私はがっくりと肩を落とした。まぁわかってたよ、断られることくらいね。何せ、コルトピくんは薄情者なのだ。



「昨日僕が声かけなかったら憂は教室で一人ぼっちだった」

「そうですねうそです。コルトピくんは情に厚いよね」



私がすぐに訂正すると、コルトピくんはよろしい、というように頷く。もふもふだった。
コルトピくんは毎日もふもふ。どうしてそんなにもふもふサラサラなのか、私は4月の始めの出会いの日から気になっていたが、実はまだ一度もそれについて聞いたことはない。
何故って、私たちはまだ自分たちについてのいろんなことを語るほどの仲ではないのだ。入学して1ヶ月だ、無理もない。まして彼は男の子。私は男の子と簡単に仲良くなれるような社交的なタイプではなかった。
そうなのだ。だから彼はふしぎだった。こんなにあっという間に、一緒に帰るような仲にまで(今日は待ってくれないが)なるなんて、思い返せば小学生以来のことだった。コルトピくんという男の子は、友達と言うにはあまりに希薄な関係のような気もするが、とにかく、私にとってそのへんの男の子とは違っていた。
ついでに見た目でいえばかなり不思議な人。異様に髪が長くて小柄。謎が多い。いつかその理由や真相についても知っていきたいと思っている。



「憂、委員会水曜日じゃないの」

「今日は火曜日だっていいたいんでしょ?そんなのはわかってるよ……実は今日当番変わってって隣のクラスの子に言われたんだよね」

「押し付けられたんだ」

「そうともいうかも」



何なのだろう。
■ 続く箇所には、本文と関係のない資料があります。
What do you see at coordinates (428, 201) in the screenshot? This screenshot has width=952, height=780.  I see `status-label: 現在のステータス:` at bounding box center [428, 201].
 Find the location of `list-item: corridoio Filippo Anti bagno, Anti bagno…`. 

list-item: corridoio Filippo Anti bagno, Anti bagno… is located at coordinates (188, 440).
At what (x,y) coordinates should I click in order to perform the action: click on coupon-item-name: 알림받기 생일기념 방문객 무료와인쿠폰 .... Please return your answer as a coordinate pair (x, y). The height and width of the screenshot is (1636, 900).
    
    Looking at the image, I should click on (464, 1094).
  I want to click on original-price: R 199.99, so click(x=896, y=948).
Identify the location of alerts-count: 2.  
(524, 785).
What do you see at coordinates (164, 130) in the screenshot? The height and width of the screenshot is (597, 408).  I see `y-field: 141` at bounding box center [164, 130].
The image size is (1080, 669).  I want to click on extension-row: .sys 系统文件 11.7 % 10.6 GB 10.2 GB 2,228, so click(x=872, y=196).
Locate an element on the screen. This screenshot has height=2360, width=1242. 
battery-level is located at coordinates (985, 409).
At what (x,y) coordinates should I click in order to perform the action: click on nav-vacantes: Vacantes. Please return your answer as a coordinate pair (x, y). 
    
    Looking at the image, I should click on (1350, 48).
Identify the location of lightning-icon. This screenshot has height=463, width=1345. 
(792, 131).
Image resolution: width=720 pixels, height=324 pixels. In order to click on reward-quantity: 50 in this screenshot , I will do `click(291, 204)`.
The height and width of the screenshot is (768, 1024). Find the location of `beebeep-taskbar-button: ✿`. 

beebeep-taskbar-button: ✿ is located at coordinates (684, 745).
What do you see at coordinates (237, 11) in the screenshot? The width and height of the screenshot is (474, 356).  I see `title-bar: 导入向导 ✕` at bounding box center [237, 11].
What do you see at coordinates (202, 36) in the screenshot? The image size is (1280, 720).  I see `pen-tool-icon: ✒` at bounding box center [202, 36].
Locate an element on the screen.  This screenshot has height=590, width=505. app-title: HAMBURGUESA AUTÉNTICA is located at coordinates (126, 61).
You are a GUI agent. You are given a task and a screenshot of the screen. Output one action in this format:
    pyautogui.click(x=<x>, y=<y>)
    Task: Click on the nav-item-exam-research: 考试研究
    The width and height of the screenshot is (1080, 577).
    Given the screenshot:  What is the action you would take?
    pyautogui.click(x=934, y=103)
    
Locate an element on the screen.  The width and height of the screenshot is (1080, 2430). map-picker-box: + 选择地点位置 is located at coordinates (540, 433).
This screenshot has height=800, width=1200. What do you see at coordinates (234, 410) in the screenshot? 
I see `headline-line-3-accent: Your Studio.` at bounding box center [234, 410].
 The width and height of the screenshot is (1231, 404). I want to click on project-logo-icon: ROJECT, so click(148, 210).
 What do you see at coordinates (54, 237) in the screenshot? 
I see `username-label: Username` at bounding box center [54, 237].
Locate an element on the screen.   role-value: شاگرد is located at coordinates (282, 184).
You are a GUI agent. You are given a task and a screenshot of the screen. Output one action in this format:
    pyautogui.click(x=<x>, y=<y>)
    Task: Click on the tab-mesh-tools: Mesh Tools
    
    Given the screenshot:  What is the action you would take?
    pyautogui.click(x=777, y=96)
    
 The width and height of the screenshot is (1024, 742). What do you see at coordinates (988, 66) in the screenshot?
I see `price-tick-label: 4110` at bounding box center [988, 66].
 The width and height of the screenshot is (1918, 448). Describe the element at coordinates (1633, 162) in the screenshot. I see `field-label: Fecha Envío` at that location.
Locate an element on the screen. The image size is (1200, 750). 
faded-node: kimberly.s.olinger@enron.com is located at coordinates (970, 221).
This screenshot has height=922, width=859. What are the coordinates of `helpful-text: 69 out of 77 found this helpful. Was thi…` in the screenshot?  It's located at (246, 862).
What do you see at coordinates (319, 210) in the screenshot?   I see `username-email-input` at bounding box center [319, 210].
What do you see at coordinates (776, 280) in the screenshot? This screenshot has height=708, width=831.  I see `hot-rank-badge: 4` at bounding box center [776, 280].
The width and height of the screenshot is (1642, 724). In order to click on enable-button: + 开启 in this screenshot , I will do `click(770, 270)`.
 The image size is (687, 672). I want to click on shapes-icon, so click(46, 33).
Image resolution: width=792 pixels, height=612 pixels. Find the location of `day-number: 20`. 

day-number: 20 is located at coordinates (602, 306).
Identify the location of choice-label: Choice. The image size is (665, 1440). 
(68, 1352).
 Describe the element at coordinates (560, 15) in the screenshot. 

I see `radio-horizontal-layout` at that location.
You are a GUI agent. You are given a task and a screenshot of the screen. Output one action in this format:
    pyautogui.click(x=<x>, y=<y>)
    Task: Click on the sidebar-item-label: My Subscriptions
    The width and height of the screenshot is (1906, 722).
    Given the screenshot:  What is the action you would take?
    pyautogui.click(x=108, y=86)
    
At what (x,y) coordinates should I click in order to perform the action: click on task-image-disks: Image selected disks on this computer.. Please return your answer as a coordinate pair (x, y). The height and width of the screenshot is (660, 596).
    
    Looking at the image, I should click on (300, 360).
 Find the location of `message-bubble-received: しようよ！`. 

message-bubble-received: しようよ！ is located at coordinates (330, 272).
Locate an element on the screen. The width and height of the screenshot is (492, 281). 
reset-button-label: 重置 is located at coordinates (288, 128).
弱い者オーラでも出てるのだろうか。入学後1ヶ月にして早速都合のいいポジションになっている。やになっちゃうね。



「可哀想だから冷やかしに行く」

「やめて?というか、それなら一緒に帰れるじゃん」

「無理。今日は早く帰りたいから」

「そっかー」



ちょっとも靡いてくれないコルトピくんに私は再びがっくり肩を落とす。隣のクラスのあの子の言い方からして、水曜日変わってくれる様子もなかったし、明日も一緒には帰れないのか。別にいいが、早く帰れないことも相まってちょっぴり憂鬱である。
そうして口を尖らせていたら、コルトピくんが急に立ち上がった。しかし彼は小柄なので、目線は大して変わらないし、見上げる必要も無い。



「え、コルトピくんどこ行くの」

「ジュース買いに行く」

「私も行く!」

「いいけどちょっとうざい」

「別にコルトピくんについてくわけじゃないよ!私もジュース飲みたかっただけだもんね」

「ふーん」



その目、信じてないな。コルトピくんの自信過剰め。